Pride Milano 08, domani (con cerotto sulla bocca)

pride milano 2008Il Pride milanese di domani parte alle ore 17 da via Palestro/Corso Venezia, per terminare come al solito in Piazza Castello. Io ci sarò, e molti amici con me. Ci vediamo lì?

Ricordo inoltre che

“Durante il corteo, all’approssimarsi di piazza Duomo, la musica dai carri verra’ spenta, il corteo d’improvviso diventera’ muto, e tutti i partecipanti metteranno un cerotto sulla bocca “per protestare - spiegano - contro la volonta’ della politica e delle gerarchie cattoliche di farci stare zitti. Un gesto forte, che vuole anche ricordare il silenzio sociale in cui sono costretti milioni di lesbiche e di gay, per paura di essere uccisi, violentati, aggrediti, discriminati. La piu’ grande comunita’ lgbt italiana dara’ cosi’ un segnale politico preciso, in preparazione del Pride nazionale di Bologna del 28 giugno”.” *

Iniziativa di affermazione civile

Ricevo dall’associazione Certi Diritti, e volentieri diffondo:

ATTI PER MATRIMONIO INIZIATIVA DI AFFERMAZIONE CIVILE

Stiamo organizzando un’importante azione che avrà luogo contemporaneamente in varie città italiane nella settimana che precede il gay pride di Bologna del prossimo 28 giugno.
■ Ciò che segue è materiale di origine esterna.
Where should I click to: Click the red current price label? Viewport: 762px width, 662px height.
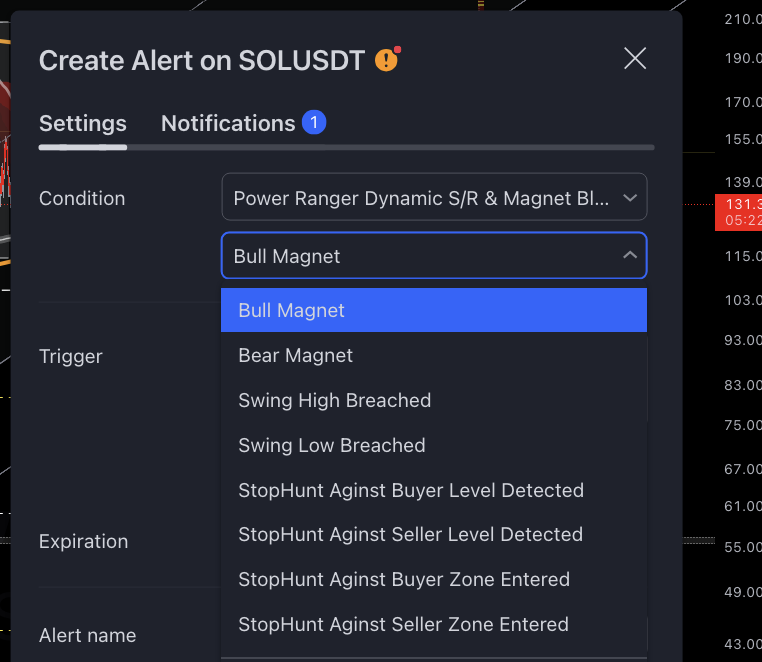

Vogliamo supportare quante più coppie omosessuali che desiderano richiedere al loro comune la “pubblicazione degli atti”, il passaggio che precede, secondo la legge, la celebrazione del matrimonio.

Obiettivo è innescare i conseguenti atti amministrativi per impugnarli in giudizio, con la collaborazione degli avvocati della Rete Lenford.

Puoi contribuire in vari modi:

  • contattaci per partecipare all’iniziativa, e ti aiuteremo a richiedere la pubblicazione degli atti nella tua città.
  • aiutaci a trovare coppie gay e lesbiche disponibili.
  • contribuisci diffondendo questa notizia tra le persone che conosci. attraverso i tuoi contatti o sul tuo blog / sito internet

E così faccio. Mi sembra una bella iniziativa di disobbedienza civile nonviolenta. No? Praticamente: tu vai in Comune a chiedere di sposarti con uno/a del tuo stesso sesso. Il Comune si rifiuta di fare le “pubblicazioni” di rito. Tu ne prendi atto, consegni a un avvocato il rifiuto scritto, e l’avvocato fa il resto. Idea semplice ma geniale. Non so se può funzionare, il mio lato cinico dice di no; ma a tentare non si rischia nulla. Forse bastano poche coppie in tutta Italia per smuovere qualcosina nei media. In certi media, almeno. Chissà. Intanto fate girare, please.